‘We Are P*ssing Away’ Money On Ukraine, Donald Trump Reportedly Told Cabinet Officials In Meeting On Aid Hold
When a group of his top cabinet officials met with Donald Trump in August and tried to persuade him to lift an illegal hold on military aid to Ukraine, they received a cold shoulder. In fact, Trump told them, the United States was “p*ssing away our money” by sending aid to the county which is currently in the throes of a five-year border war with Russia. Those allegations were reported in a blockbuster New York Times investigative report published on Sunday, which also reported that Trump had personally ordered the nearly $400 million in aid be held back on June 19.

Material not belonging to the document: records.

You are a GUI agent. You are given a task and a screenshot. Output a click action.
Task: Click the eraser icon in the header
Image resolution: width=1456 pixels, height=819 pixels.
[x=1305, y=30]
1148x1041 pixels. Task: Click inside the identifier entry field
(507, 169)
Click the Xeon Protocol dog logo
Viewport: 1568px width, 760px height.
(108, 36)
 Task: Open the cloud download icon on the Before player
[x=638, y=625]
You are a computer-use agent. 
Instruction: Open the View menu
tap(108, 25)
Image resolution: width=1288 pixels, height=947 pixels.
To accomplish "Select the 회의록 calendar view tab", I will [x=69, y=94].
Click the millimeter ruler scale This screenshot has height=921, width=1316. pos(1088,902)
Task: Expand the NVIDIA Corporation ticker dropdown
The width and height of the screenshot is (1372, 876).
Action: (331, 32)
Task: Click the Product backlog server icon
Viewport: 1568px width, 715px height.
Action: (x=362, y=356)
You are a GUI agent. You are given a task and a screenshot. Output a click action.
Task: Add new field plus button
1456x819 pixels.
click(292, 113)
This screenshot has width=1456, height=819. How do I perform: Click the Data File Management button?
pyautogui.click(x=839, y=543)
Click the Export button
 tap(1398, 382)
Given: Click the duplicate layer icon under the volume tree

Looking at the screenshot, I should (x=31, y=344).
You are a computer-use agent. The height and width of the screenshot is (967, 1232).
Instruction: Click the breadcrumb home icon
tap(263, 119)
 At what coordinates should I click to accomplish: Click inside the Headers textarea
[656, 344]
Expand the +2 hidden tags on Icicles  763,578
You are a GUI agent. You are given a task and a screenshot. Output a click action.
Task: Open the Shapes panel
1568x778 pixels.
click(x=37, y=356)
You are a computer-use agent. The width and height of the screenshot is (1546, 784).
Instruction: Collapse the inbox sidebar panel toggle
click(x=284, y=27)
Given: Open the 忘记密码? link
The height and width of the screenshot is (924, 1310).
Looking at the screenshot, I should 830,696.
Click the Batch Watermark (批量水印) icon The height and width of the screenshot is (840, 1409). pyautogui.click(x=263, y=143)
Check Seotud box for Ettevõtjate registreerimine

The Times reported that Trump appeared to make the decision after the conservative news site Washington Examiner published an article detailing the $1.5 billion in security aid the U.S. had provided to Ukraine since 2014, when a popular uprising in the country ousted pro-Russian political strongman Viktor Yanukovich.
The personal entreaties to lift the aid came from then-National Security Advisor John Bolton, Secretary of State Mike Pompeo, and Defense Secretary Mark Esper, according to the Times. The outlet based its reporting on “interviews with dozens of current and former administration officials, congressional aides and others,” as well as previously unreleased documents and emails, and testimony transcripts from the House impeachment inquiry.
In the August meeting, as reported by The Times, Bolton and Esper told Trump that providing aid to Ukraine was in the United States’ interest and that the U.S. received positive benefits from its security relationship with the country. But the Times‘ sources quoted Trump dismissing their arguments and calling Ukraine a “corrupt country.”
Former U.S. special envoy to Ukraine Kurt Volker also testified to the House Intelligence Committee during the impeachment hearings that Trump called Ukraine a “corrupt country” filled with “terrible people.” Those people, Trump believed, “tried to take me down,” Volker testified.
In a Washington Post last week, the origin of Trump’s apparent animosity toward Ukraine was traced to Russian President Vladimir Putin himself.
When one White House aide, according to The Post, asked him why he believed that Ukraine, not Russia, had interfered in the 2016 presidential election, Trump replied, “Putin told me.” Trump also believed that Ukraine’s purported election intervention was carried out in support of Democrat Hillary Clinton. But three major federal investigations have concluded that it was Russia who interfered in 2016 with the aim of helping Trump win the election.
According to the New York Times investigation, Trump suddenly changed course and allowed the Ukraine aid to be released only after a detailed whistleblower report became public, claiming that Trump was using the aid holdback for his own political purposes.